【第17回】 楷・行・草書

習い事には、習う順序がある。習字では、楷書、行書そして草書と習っていく。これを逆にすると上手い字が書けず、かな釘流か自己流の字になってしまう。 合気道の稽古では、大勢の、そして異なるレベルの人たちが一緒に稽古するので、このようなシステムをとるのは難しいだろうし、開祖はよく、「合気道には形がない」といわれていたので、このような段階を踏むような稽古システムに重点をおかないのだろう。

しかし、合気道もある意味では習い事であるわけであるから、はじめはがっしりした稽古をゆっくりと正確にやり、それがある程度できてから、柔らかい流れるような稽古にもっていくべきであろう。

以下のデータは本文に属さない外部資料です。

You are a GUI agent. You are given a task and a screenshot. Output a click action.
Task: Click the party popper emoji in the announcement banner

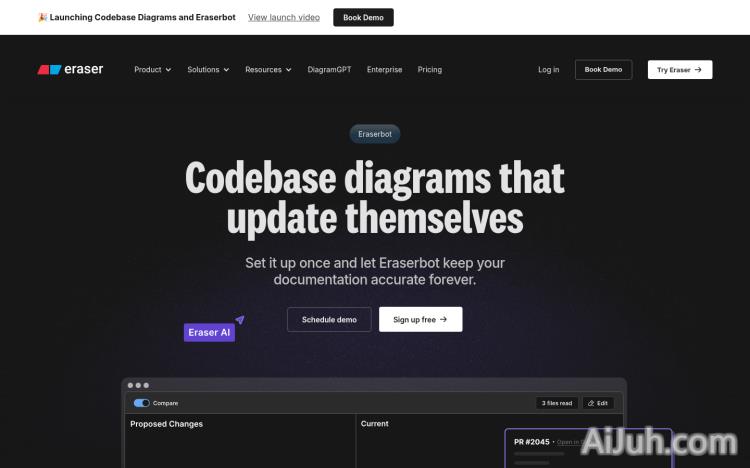click(42, 17)
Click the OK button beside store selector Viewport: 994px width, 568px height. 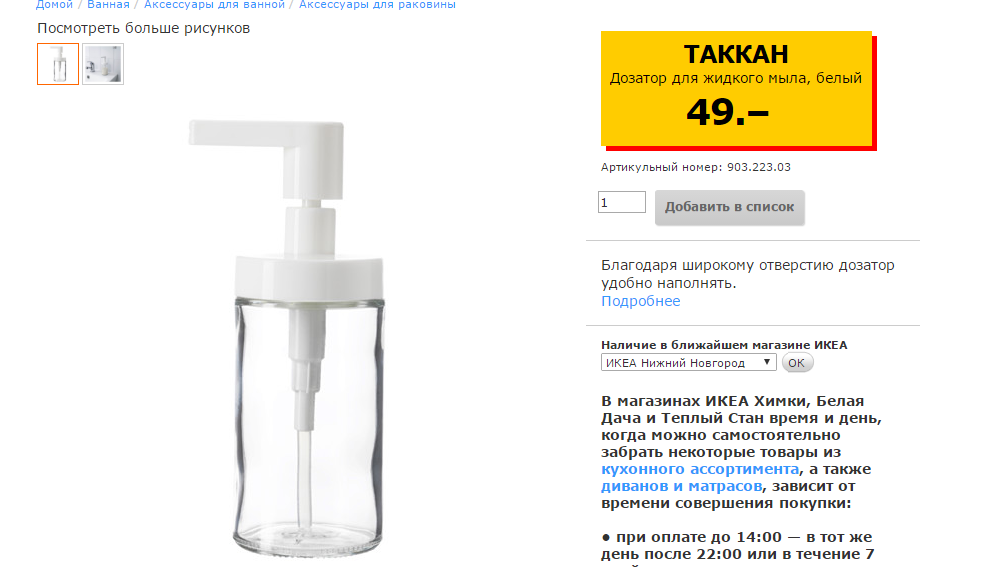pos(797,363)
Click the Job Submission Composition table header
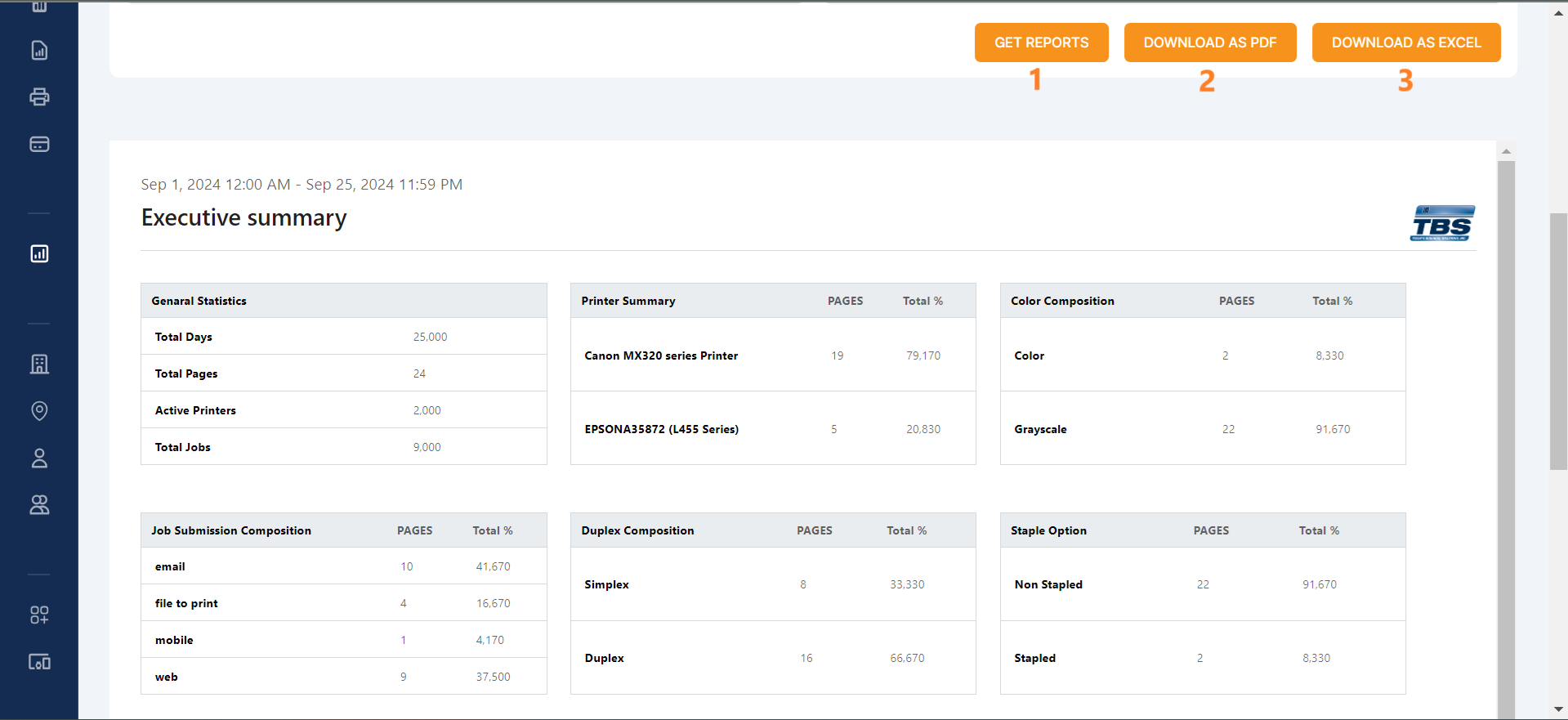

開祖も初期の写真やフィルムを見ると、相手に力いっぱいつかませてそれを押さえたり投げ飛ばしていたが、晩年は相手に触れさせもしないで投げ飛ばしていた。つまり、開祖も習字でいう、楷書、行書、草書という過程をふまれてきたわけで、はじめから触れたら飛ばしてしまうことはしていなかったわけである。

中国の武術である内家拳(ないかけん)では、同じ形を使って修練しても、修練の仕方が段階ごとに変わっていくと、『カンフーガール』(文芸社)という小説にあった。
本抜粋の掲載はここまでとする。